Second Hand de Isaac King. Le réalisateur a balayé assez fermement les accusations de politically-correct énoncées par Serge Bromberg tout comme le manichéisme dans lequel on voudrait l'enfermer. Pour lui il n'y a ni bon ni mauvais dans son film qui est plutôt un film sur le compromis et la modération. J'ai trouvé le réalisateur nuancé et intelligent dans ses réponses, comme son film. Second Hand a reçu le prix de la catégorie films pour enfants à Zagreb mais il défend un public le plus large possible pour son film.
Tchaikovski avec Irina Margolina, la productrice. Ce film fait partie d'une série qui explique la musique classique aux enfants ce qui éclaire bien des choses… il a été produit en animation traditionnelle avec des retouches numériques. La productrice est scénariste à la base mais devant l'impossibilité de trouver des fonds pour ces films, elle s'est décidé à les produire elle même et témoignait donc au festival toute sa reconnaissance pour avoir été sélectionné et toute son admiration au génie de Barry Purves.
How to eat tour apple avec Erick Ho. Le réalisateur est animateur chez Pixar. Il a produit son film en 2 mois, affinant avec précision chaque personnage.

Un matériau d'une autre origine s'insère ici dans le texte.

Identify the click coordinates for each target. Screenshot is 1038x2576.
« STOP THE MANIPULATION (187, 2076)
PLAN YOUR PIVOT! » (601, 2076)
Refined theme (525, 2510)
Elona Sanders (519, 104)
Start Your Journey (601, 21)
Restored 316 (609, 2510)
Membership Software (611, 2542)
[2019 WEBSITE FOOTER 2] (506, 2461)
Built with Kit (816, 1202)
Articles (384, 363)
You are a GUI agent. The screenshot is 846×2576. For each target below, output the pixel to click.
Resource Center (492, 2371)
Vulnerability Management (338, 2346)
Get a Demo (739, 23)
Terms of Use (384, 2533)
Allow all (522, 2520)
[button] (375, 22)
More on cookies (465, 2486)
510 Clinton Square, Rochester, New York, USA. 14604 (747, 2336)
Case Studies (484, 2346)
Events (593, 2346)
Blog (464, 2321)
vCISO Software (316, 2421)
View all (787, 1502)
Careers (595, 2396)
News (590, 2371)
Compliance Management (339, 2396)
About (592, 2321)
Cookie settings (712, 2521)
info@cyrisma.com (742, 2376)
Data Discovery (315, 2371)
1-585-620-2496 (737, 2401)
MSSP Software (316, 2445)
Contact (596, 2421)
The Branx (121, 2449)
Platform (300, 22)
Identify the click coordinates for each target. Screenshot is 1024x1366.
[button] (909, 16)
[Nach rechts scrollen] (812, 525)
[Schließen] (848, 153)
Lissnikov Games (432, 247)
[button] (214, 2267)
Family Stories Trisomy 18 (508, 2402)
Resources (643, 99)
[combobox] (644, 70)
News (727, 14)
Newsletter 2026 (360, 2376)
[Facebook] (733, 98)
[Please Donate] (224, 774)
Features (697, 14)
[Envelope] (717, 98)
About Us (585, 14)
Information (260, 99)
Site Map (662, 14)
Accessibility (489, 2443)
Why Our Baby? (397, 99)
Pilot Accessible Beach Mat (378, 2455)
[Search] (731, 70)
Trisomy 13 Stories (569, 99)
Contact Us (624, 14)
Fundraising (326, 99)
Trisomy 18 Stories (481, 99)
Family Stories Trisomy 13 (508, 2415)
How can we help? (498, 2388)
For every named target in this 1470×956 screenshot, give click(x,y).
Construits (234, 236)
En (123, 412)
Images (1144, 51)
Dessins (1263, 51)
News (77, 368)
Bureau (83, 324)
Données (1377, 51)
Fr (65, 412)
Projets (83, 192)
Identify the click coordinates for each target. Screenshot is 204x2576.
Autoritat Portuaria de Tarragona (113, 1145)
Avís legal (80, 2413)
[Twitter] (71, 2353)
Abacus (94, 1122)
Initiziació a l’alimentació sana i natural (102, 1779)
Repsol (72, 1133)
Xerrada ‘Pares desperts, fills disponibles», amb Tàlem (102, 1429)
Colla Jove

Le grand ailleurs et le petit ici, avec Michèle Lemieux. A évoqué sa relation à l'écran d'épingle, la filiation lourde et la tradition avec les audaces qu'elle s'est permise, notamment de montrer l'écran en fin de film et faire une petite séquence en stopmotion avec des épingles sortants de l'écran. A la question de Serge Bromberg de savoir pourquoi cette technique n'était pas utilisée pour produire des films grands publics, Mme Lemieux a répondu qu'à l'ONF ils ne produisaient pas de "niaiseries" et que la technique était quand même très contraignante au niveau des formes d'embossage qui poussaient les épingles… Faire un film avec cette technique revient souvent à passer son temps à chercher des outils, disait-elle.
Being Bradford Dillman a été un peu expédié faute de temps, la jeune emma Burch a juste eu le temps d'avouer à l'audience que le film partait d'une anecdote réelle, sa mère lui ayant fait cette blague du zizi coupé.